ASSIGNMENT
The answer must consist of every line in the data that contains "screenshot".

SUPPLIED DATA
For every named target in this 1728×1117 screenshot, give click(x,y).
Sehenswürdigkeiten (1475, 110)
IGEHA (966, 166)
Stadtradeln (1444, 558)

---

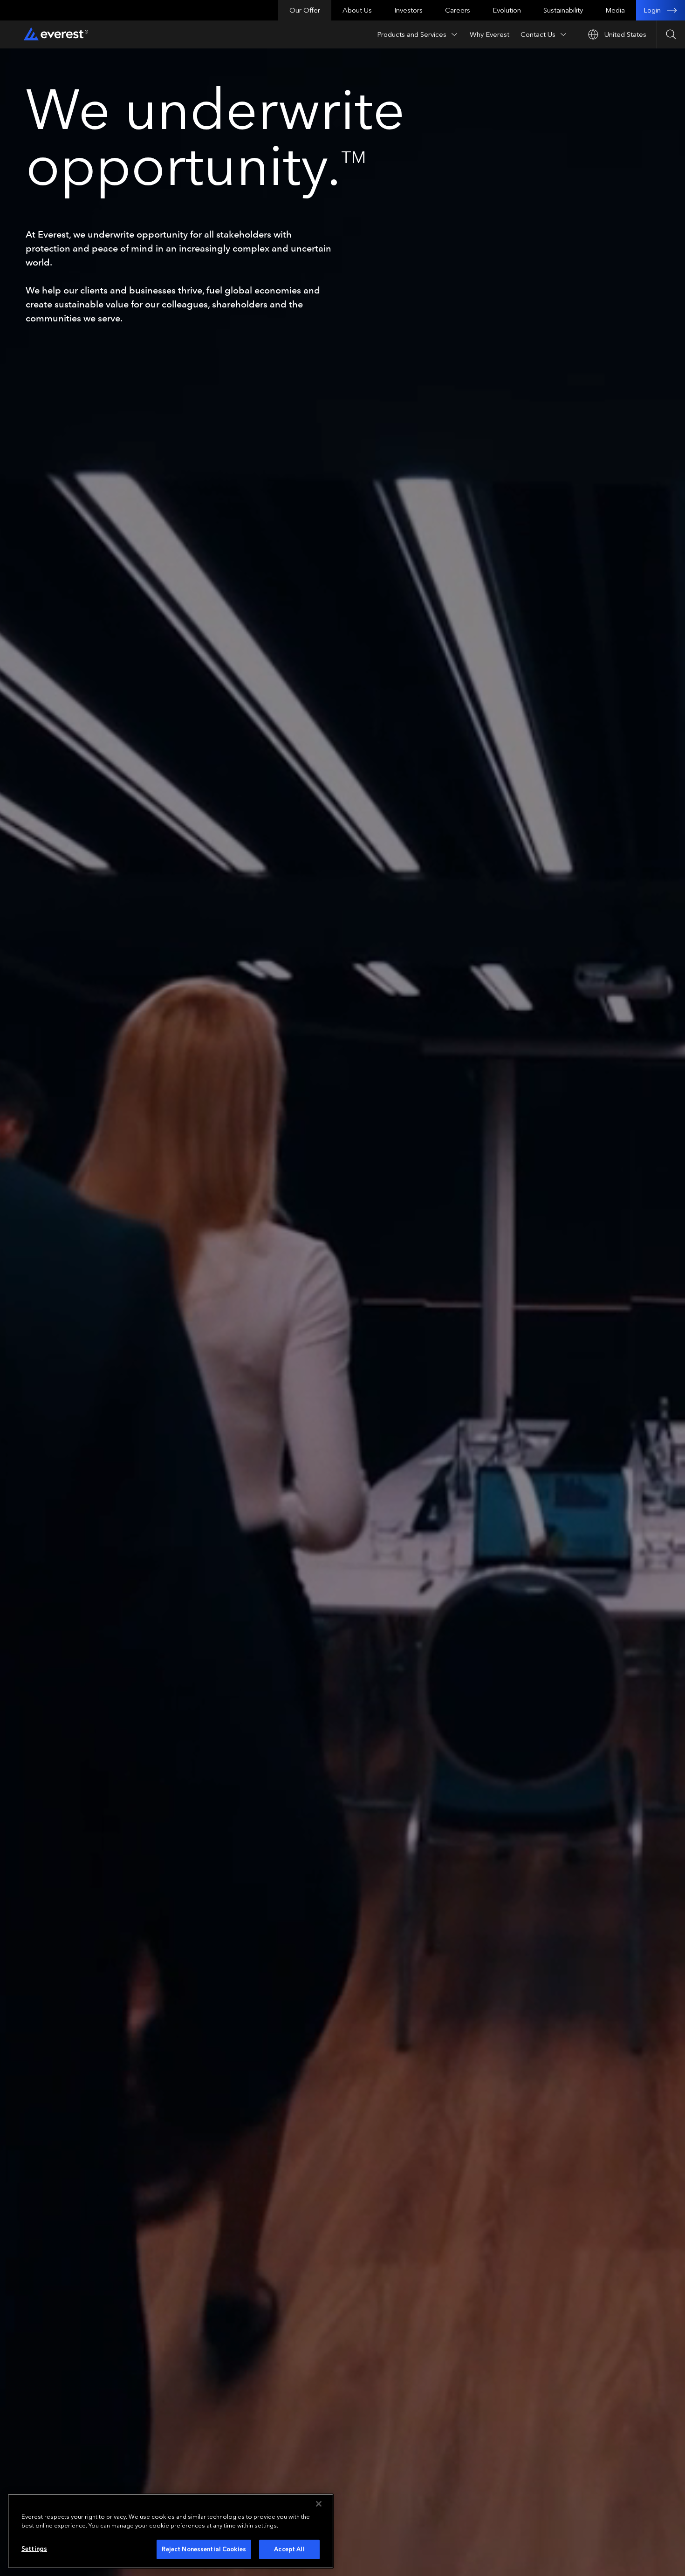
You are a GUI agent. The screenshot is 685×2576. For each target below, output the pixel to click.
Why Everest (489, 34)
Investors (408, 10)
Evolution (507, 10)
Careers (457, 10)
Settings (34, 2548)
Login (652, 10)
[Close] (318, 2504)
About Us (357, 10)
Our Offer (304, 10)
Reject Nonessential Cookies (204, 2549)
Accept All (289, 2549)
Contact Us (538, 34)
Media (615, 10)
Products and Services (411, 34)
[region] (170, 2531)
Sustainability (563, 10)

REPLY
For every named target in this 1728×1117 screenshot, give click(x,y).
You are a GUI agent. The screenshot is 685×2576. For each target below, output the pixel to click.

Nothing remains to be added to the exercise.